# DATASET EXTRACT

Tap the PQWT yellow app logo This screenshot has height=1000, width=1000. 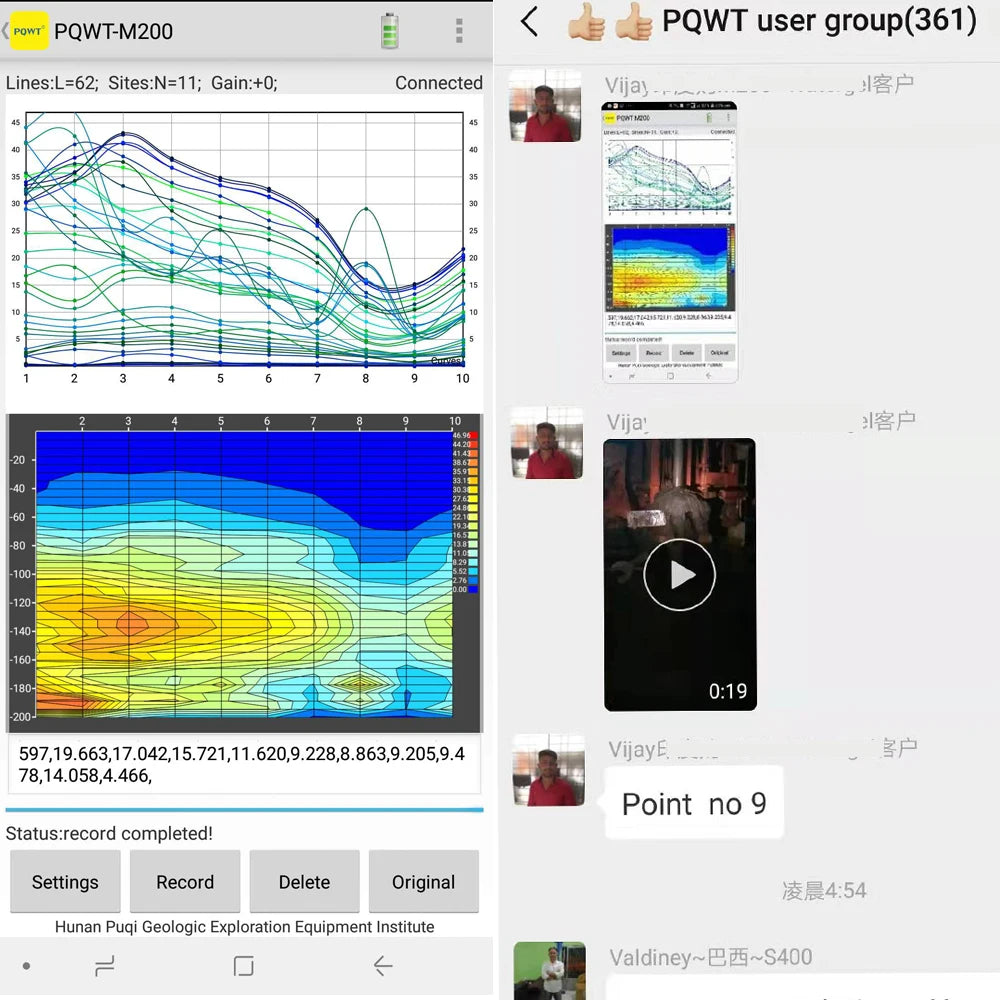pyautogui.click(x=29, y=31)
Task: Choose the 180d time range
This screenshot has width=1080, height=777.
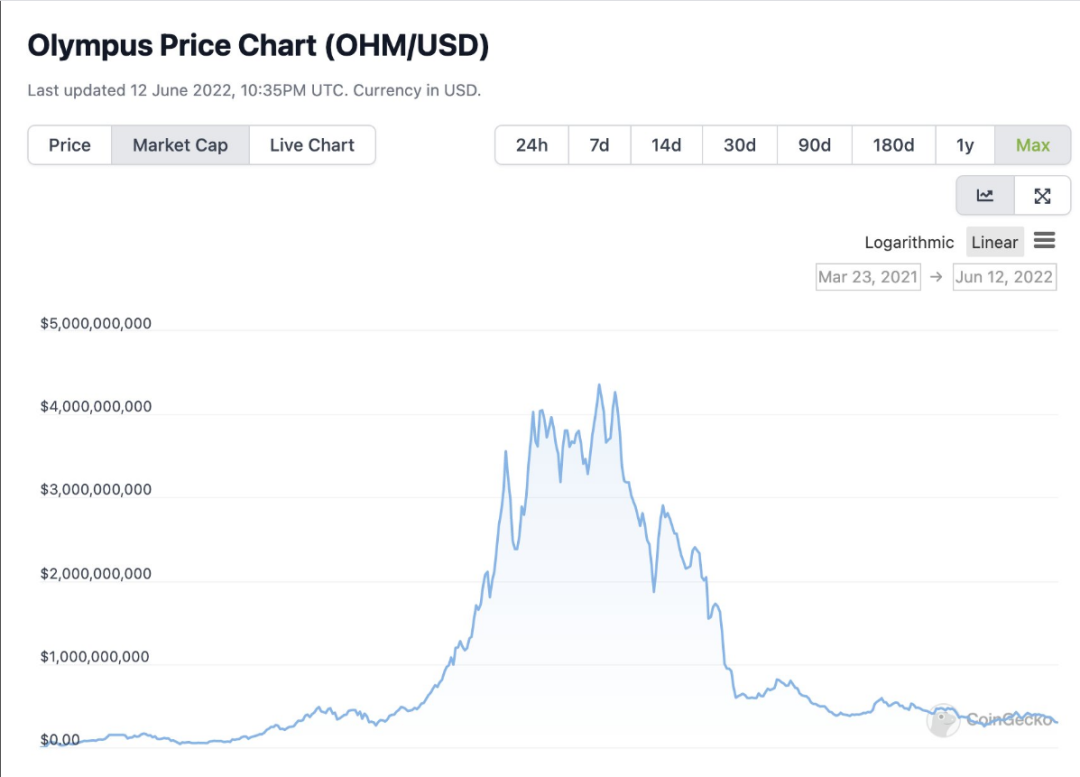Action: tap(893, 145)
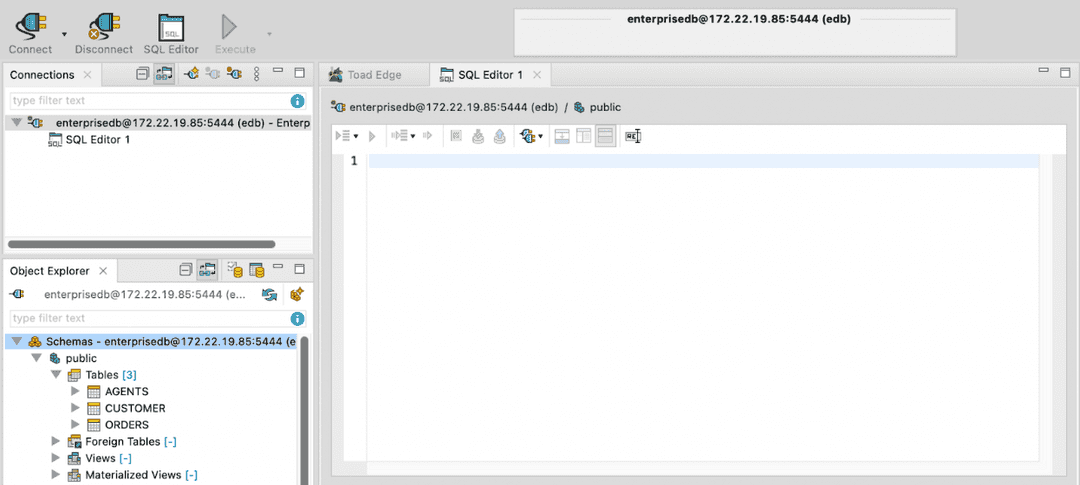This screenshot has width=1080, height=485.
Task: Expand the AGENTS table node
Action: pos(75,392)
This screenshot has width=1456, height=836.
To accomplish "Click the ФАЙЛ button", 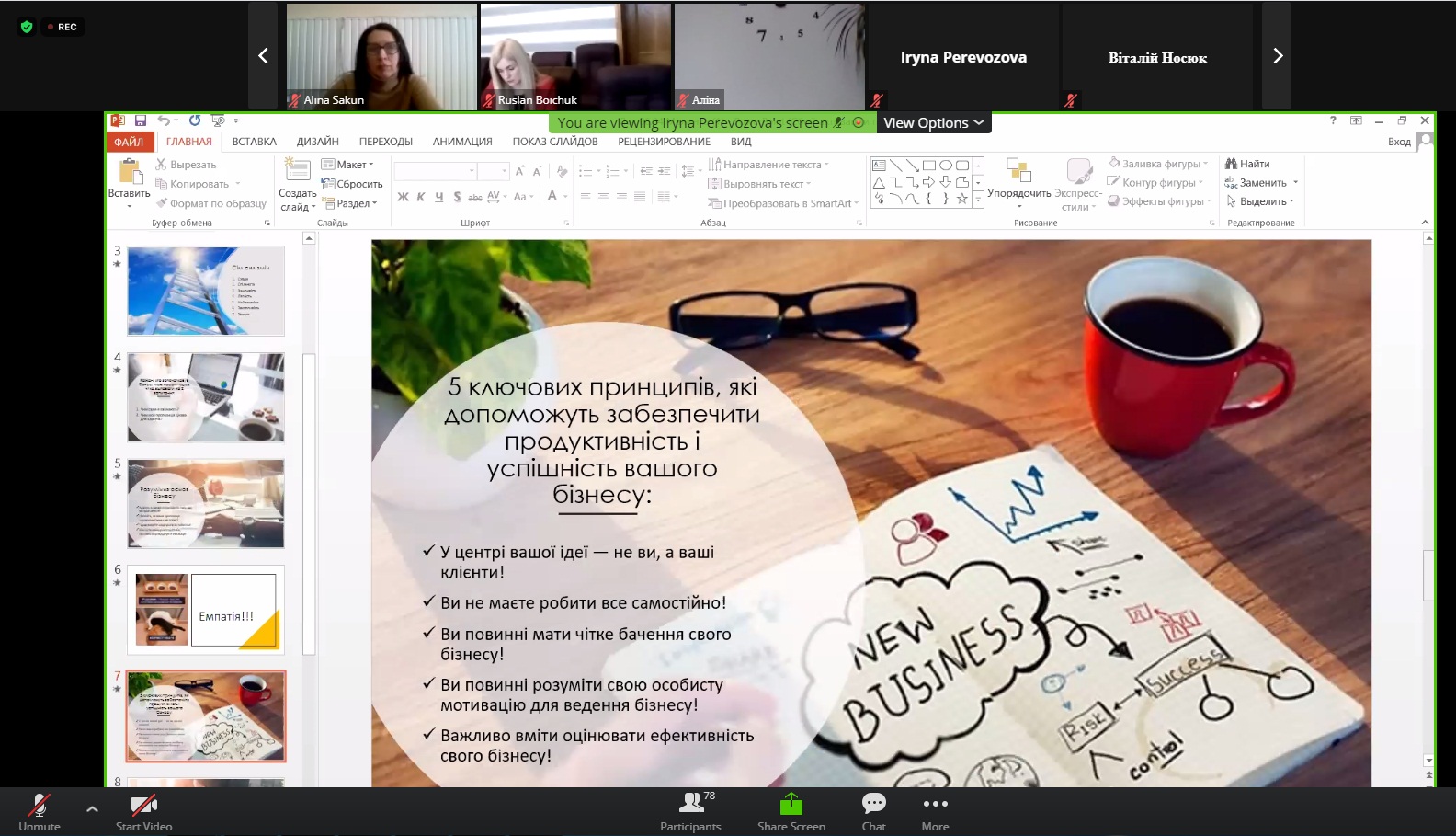I will click(x=129, y=142).
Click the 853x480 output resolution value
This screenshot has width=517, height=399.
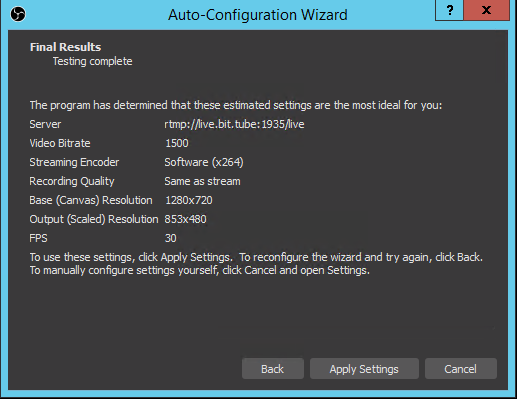pos(185,219)
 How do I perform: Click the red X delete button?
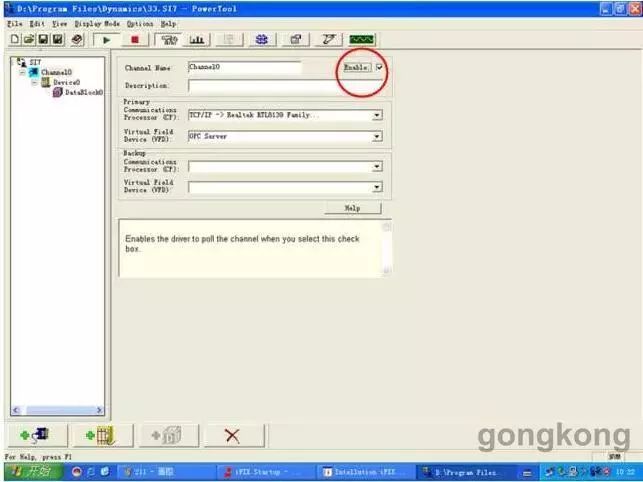(233, 434)
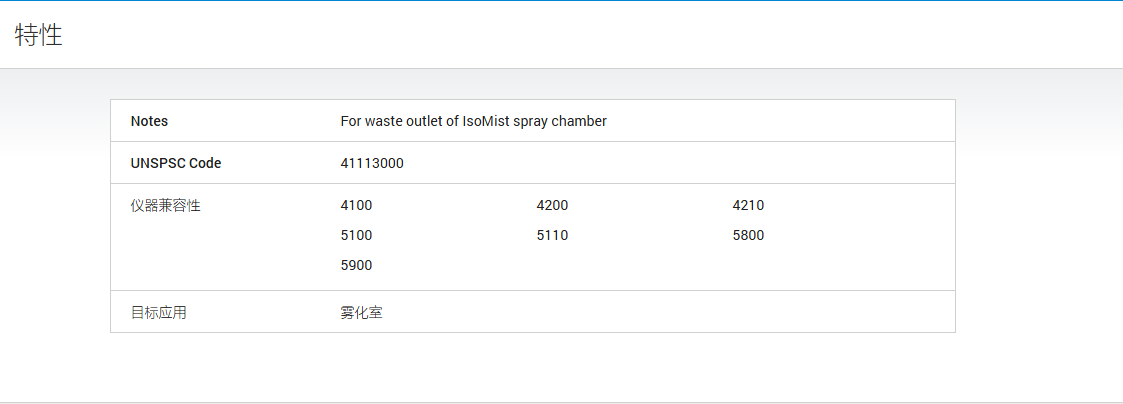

# ACTIVITY
Write out only the lines from the line containing "This screenshot has width=517, height=399." through the end of the material above, both end lines included. Pictures are not written out.

# SOLUTION BELOW
This screenshot has width=517, height=399.
pos(185,219)
 How do I perform: Click the red X delete button?
(233, 434)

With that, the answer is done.